Presidential nominees prepare for one-on-one debate

Nick Wilkey, presidential nominee of Cardinal Connections
Nick Wilkey, presidential nominee of Cardinal Connections

Meet the Candidates:

Empower: Jes Wade
Junior telecommunications, marketing and sales major
• 1 year of SGA experience
• Currently SGA’s Student Voluntary Services representative
• Fun fact: Also president of the Rugby Club

Cardinal Connection: Nick Wilkey
Junior risk management and insurance major
• 2 years of SGA experience
• This year on fundraising and corporate relations Dance Marathon committees
• Fun fact: Also in Urban Gamers League

















Presidential nominees will face off tonight in the final debate of student government election season.

Nick Wilkey, Cardinal Connection presidential nominee, will debate against Jes Wade, Empower presidential candidate, at the presidential debate at 7 p.m. in Art and Journalism Building Room 175.

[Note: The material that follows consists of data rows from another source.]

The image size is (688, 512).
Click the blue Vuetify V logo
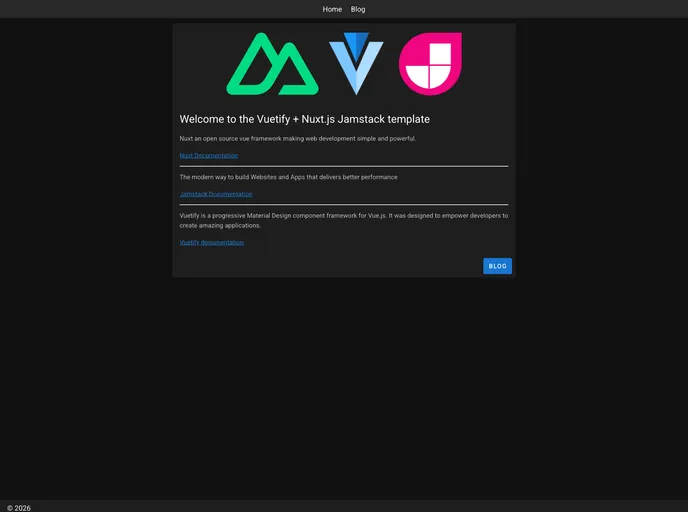356,64
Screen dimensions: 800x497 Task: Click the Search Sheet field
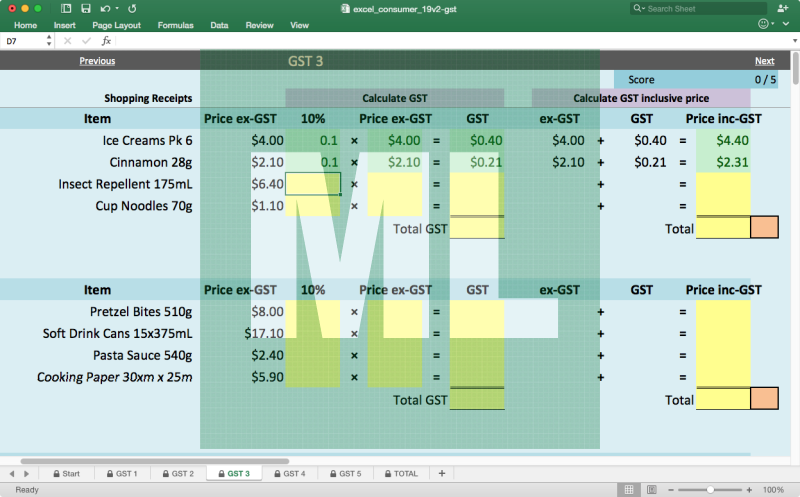[x=700, y=8]
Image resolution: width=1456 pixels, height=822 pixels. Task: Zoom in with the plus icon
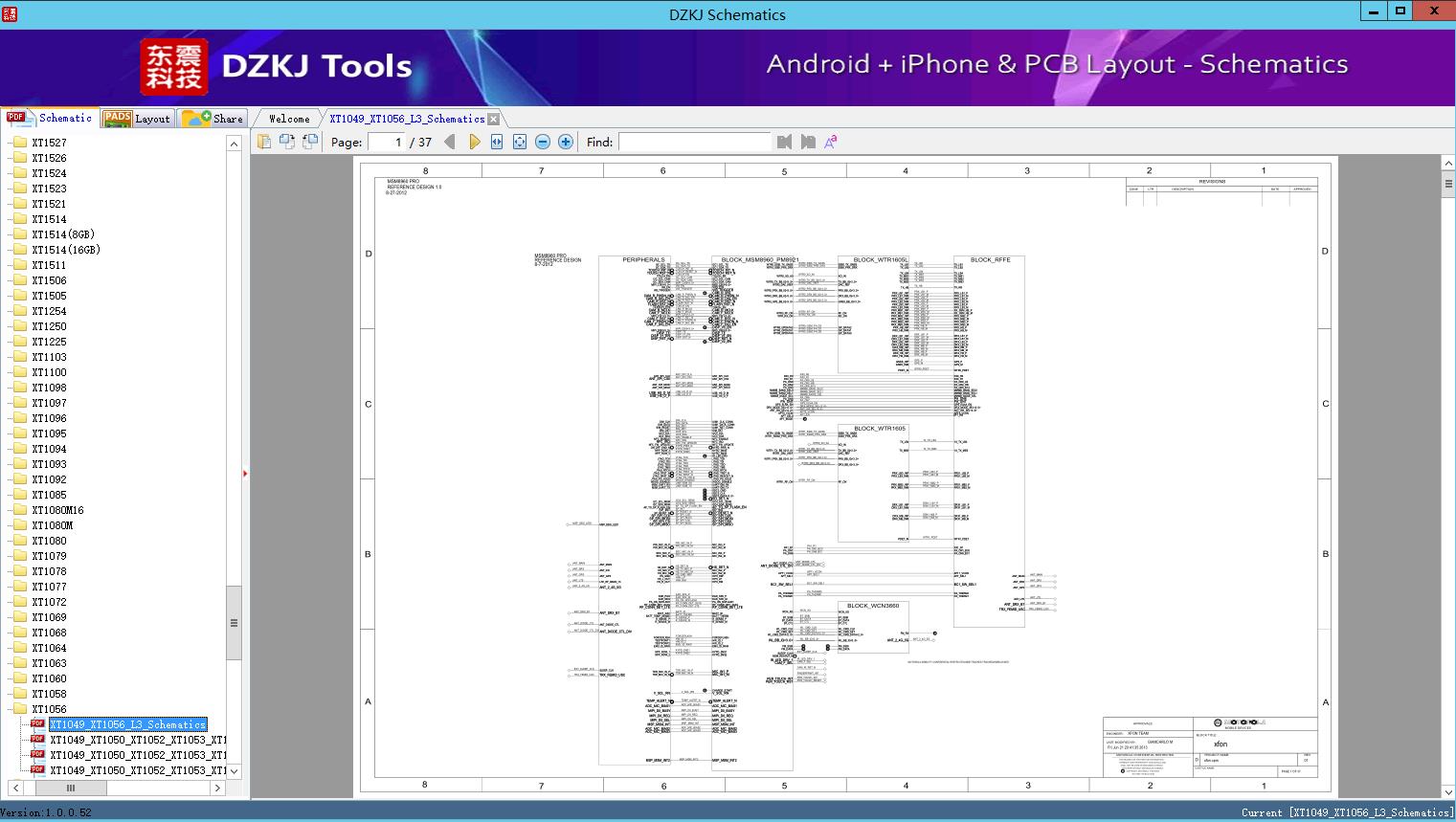pos(566,142)

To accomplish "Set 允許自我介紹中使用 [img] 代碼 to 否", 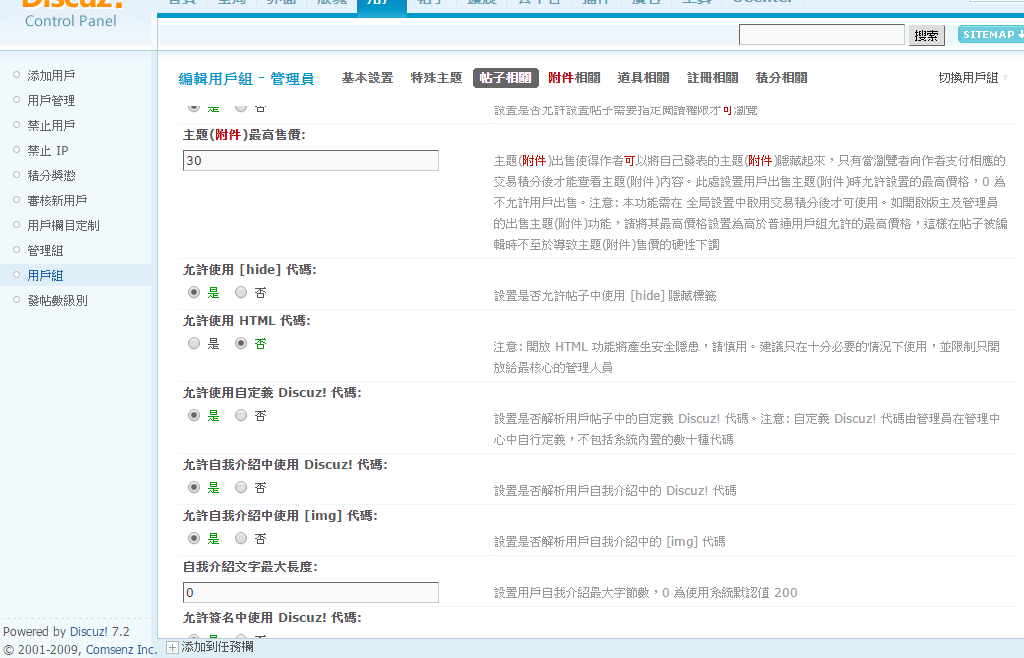I will pyautogui.click(x=241, y=538).
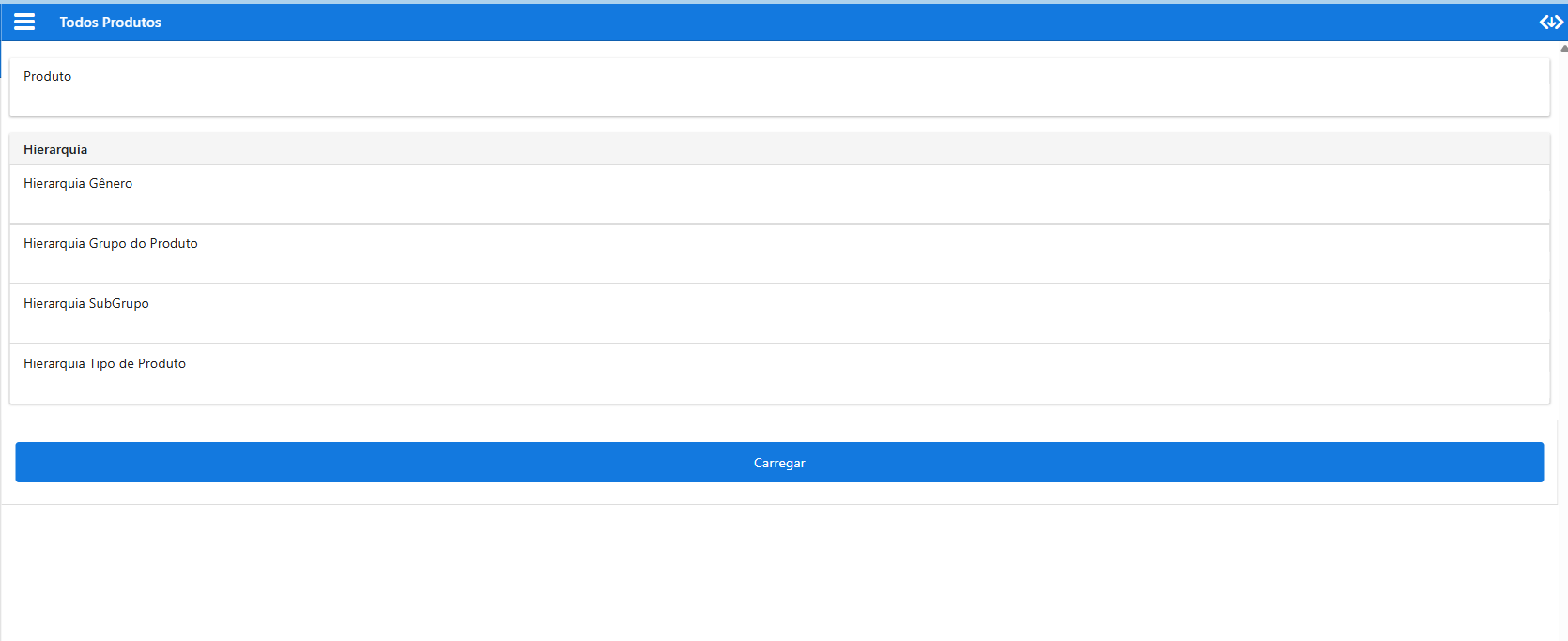Viewport: 1568px width, 641px height.
Task: Click the Produto field label
Action: [47, 76]
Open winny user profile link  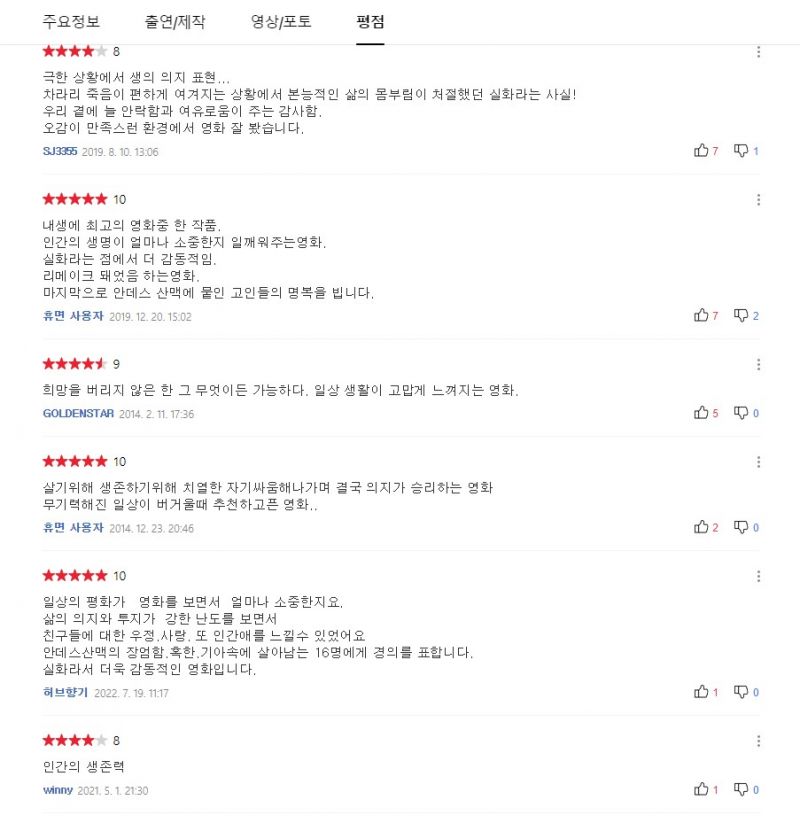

Debate moderator Payne Horning said the all-slate debate showed some gaps in the slates’ platform points and this is the last chance to resolve those gaps.

“I understand they don’t want to let students down or their expectations to be set too high, but when you are campaigning, you campaign with promises,” he said. “Both slates need to emphasize they can achieve those promises.”

Horning expressed concern specifically about the feasibility of Cardinal Connection’s food pantry platform point and Empower’s safety platform point.

He said he thinks the presidential candidates need to bring more to the table in the final debate.

“I hope they go home and they do more research, and they come with a platform that is more sound,” Horning said. “It’s late in the election. We may not get that.”

On Wednesday afternoon, elections board chairperson Alex Sventeckis addressed Senate about personal attacks on the senators.

He said some of the Twitter conversation surrounding Tuesday night’s debate lent itself toward attacks instead of a discussion of issues.

“It should infuriate you to hear this is going on,” he said. “Someone is using your good name as an organization and blaspheming it and throwing it into the dirt.”

Sventeckis asked the senators to step up and put a stop to any negative behavior.

“I will not have what happened last year happen again this year,” he said. “We cannot let the message that we will turn on our own make it out there.”

CANDIDATES

For Wade, being the Empower presidential nominee wasn’t always the plan.

Wade said her slate came together in October and Gabrielle Bunn, vice presidential nominee, was originally set to be the presidential candidate. The slate changed its arrangement when they realized Bunn’s SGA experience made her more capable to lead Senate meetings as vice president.

“I’m really passionate and really personable,” Wade said. “I can have a conversation [with a student] and also go and talk to administration about student issues. … I can do what I need to do to represent the student body.”

She joked that the only way to make Ball State better would be to move it to an area with better weather, but she said diversity is an area in which the university needs to grow.

“I really like [Ball State] the way it is,” she said. “I think every student here should be aware of diversity on campus, and I want every student to be OK with the differences.”

Cardinal Connection’s Wilkey is no stranger to the campaign trail.

His older brother, Chris, was president on the Alliance slate and served in office in the 2012-13 school year. Wilkey followed his brother’s footsteps last year as the vice presidential candidate on the Fusion slate.

This year, Wilkey said his brother encouraged him to run as presidential nominee.

“There aren’t many people on this campus that really know the ins and outs of being president,” he said. “When [Chris] said, ‘I believe in you,’ and when some of the administrators said the same, I started to believe in myself.”

In high school, Wilkey was his senior class president. He said he’s always been a “big thinker” and he has dreams for Ball State’s campus.

“I’ve always wanted to be at a school with NCAA basketball tournaments,” he said. “I just wanted [Ball State] to be bigger than it is. I want our students to want to come here more than other colleges; I want Ball State to be the first choice for more students in Indiana and around the country.”